**Task details:**
Update the material below by replacing every instance of "sedan" with "car", leaving everything else unchanged.

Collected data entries
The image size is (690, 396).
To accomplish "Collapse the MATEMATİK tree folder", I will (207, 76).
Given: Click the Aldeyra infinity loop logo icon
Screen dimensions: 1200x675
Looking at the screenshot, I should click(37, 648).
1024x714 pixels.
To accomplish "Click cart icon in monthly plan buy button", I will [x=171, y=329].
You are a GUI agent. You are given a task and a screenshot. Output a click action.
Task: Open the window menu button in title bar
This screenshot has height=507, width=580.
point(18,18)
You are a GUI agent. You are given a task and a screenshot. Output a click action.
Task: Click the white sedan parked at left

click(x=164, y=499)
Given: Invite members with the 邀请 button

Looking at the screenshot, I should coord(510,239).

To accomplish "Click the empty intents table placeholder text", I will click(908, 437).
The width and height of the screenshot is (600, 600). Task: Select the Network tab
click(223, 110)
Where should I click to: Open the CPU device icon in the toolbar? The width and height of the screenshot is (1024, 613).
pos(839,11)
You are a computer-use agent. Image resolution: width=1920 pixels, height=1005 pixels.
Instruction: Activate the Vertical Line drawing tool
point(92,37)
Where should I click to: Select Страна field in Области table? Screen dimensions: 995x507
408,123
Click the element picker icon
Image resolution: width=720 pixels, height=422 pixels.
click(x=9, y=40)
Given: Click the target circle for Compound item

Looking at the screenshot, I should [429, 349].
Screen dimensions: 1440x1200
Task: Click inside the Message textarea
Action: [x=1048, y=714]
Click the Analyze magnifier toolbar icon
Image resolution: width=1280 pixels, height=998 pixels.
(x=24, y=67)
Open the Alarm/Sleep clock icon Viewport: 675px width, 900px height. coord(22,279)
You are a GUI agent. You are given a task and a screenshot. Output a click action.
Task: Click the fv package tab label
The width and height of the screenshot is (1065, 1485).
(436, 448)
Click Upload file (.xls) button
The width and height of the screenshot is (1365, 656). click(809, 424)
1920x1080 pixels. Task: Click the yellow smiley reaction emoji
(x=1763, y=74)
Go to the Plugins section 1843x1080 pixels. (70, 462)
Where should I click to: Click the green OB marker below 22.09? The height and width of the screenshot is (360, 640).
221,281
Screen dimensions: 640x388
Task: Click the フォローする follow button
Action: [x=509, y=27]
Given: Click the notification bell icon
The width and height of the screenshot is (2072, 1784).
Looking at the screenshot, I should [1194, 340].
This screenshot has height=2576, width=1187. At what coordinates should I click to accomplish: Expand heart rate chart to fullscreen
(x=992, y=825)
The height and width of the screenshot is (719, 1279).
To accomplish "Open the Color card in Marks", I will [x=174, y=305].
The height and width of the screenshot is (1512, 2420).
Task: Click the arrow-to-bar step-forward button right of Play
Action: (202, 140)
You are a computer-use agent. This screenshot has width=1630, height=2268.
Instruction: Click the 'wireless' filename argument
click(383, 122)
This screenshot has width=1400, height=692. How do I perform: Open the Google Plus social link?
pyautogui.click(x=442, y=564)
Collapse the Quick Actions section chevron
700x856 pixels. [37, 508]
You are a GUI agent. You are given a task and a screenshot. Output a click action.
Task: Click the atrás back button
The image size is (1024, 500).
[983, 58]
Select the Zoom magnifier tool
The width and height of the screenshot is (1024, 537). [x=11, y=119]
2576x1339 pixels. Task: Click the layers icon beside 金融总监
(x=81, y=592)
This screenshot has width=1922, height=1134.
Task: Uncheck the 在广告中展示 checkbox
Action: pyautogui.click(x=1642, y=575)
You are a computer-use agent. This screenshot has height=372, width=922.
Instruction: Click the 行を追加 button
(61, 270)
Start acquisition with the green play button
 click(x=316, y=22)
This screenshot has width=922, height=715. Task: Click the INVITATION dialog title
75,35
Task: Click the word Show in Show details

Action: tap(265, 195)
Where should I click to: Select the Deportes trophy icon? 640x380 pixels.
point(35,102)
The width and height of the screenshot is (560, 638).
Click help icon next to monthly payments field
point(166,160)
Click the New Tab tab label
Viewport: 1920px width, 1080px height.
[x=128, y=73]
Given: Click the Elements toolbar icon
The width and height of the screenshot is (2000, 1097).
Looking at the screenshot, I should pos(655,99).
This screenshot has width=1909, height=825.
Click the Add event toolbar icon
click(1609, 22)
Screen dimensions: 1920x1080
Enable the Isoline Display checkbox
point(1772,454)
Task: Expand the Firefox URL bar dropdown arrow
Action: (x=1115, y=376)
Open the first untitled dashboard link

**Complete response:**
The image size is (690, 396).
To accomplish "Collapse the MATEMATİK tree folder", I will (207, 76).
Given: Click the Aldeyra infinity loop logo icon
Screen dimensions: 1200x675
Looking at the screenshot, I should click(37, 648).
1024x714 pixels.
To accomplish "Click cart icon in monthly plan buy button", I will [x=171, y=329].
You are a GUI agent. You are given a task and a screenshot. Output a click action.
Task: Open the window menu button in title bar
This screenshot has height=507, width=580.
point(18,18)
You are a GUI agent. You are given a task and a screenshot. Output a click action.
Task: Click the white car parked at left

click(x=164, y=499)
Given: Invite members with the 邀请 button

Looking at the screenshot, I should coord(510,239).

To accomplish "Click the empty intents table placeholder text", I will click(908, 437).
The width and height of the screenshot is (600, 600). Task: Select the Network tab
click(223, 110)
Where should I click to: Open the CPU device icon in the toolbar? The width and height of the screenshot is (1024, 613).
pos(839,11)
You are a computer-use agent. Image resolution: width=1920 pixels, height=1005 pixels.
Instruction: Activate the Vertical Line drawing tool
point(92,37)
Where should I click to: Select Страна field in Области table? Screen dimensions: 995x507
408,123
Click the element picker icon
Image resolution: width=720 pixels, height=422 pixels.
click(x=9, y=40)
Given: Click the target circle for Compound item

Looking at the screenshot, I should [429, 349].
Screen dimensions: 1440x1200
Task: Click inside the Message textarea
Action: [x=1048, y=714]
Click the Analyze magnifier toolbar icon
Image resolution: width=1280 pixels, height=998 pixels.
(x=24, y=67)
Open the Alarm/Sleep clock icon Viewport: 675px width, 900px height. coord(22,279)
You are a GUI agent. You are given a task and a screenshot. Output a click action.
Task: Click the fv package tab label
The width and height of the screenshot is (1065, 1485).
(436, 448)
Click Upload file (.xls) button
The width and height of the screenshot is (1365, 656). click(809, 424)
1920x1080 pixels. Task: Click the yellow smiley reaction emoji
(x=1763, y=74)
Go to the Plugins section 1843x1080 pixels. (70, 462)
Where should I click to: Click the green OB marker below 22.09? The height and width of the screenshot is (360, 640).
221,281
Screen dimensions: 640x388
Task: Click the フォローする follow button
Action: [x=509, y=27]
Given: Click the notification bell icon
The width and height of the screenshot is (2072, 1784).
Looking at the screenshot, I should [1194, 340].
This screenshot has height=2576, width=1187. At what coordinates should I click to accomplish: Expand heart rate chart to fullscreen
(x=992, y=825)
The height and width of the screenshot is (719, 1279).
To accomplish "Open the Color card in Marks", I will [x=174, y=305].
The height and width of the screenshot is (1512, 2420).
Task: Click the arrow-to-bar step-forward button right of Play
Action: (202, 140)
You are a computer-use agent. This screenshot has width=1630, height=2268.
Instruction: Click the 'wireless' filename argument
click(383, 122)
This screenshot has width=1400, height=692. How do I perform: Open the Google Plus social link?
pyautogui.click(x=442, y=564)
Collapse the Quick Actions section chevron
700x856 pixels. [37, 508]
You are a GUI agent. You are given a task and a screenshot. Output a click action.
Task: Click the atrás back button
The image size is (1024, 500).
[983, 58]
Select the Zoom magnifier tool
The width and height of the screenshot is (1024, 537). [x=11, y=119]
2576x1339 pixels. Task: Click the layers icon beside 金融总监
(x=81, y=592)
This screenshot has width=1922, height=1134.
Task: Uncheck the 在广告中展示 checkbox
Action: pyautogui.click(x=1642, y=575)
You are a computer-use agent. This screenshot has height=372, width=922.
Instruction: Click the 行を追加 button
(61, 270)
Start acquisition with the green play button
 click(x=316, y=22)
This screenshot has width=922, height=715. Task: Click the INVITATION dialog title
75,35
Task: Click the word Show in Show details

Action: tap(265, 195)
Where should I click to: Select the Deportes trophy icon? 640x380 pixels.
point(35,102)
The width and height of the screenshot is (560, 638).
Click help icon next to monthly payments field
point(166,160)
Click the New Tab tab label
Viewport: 1920px width, 1080px height.
[x=128, y=73]
Given: Click the Elements toolbar icon
The width and height of the screenshot is (2000, 1097).
Looking at the screenshot, I should pos(655,99).
This screenshot has width=1909, height=825.
Click the Add event toolbar icon
click(1609, 22)
Screen dimensions: 1920x1080
Enable the Isoline Display checkbox
point(1772,454)
Task: Expand the Firefox URL bar dropdown arrow
Action: (x=1115, y=376)
Open the first untitled dashboard link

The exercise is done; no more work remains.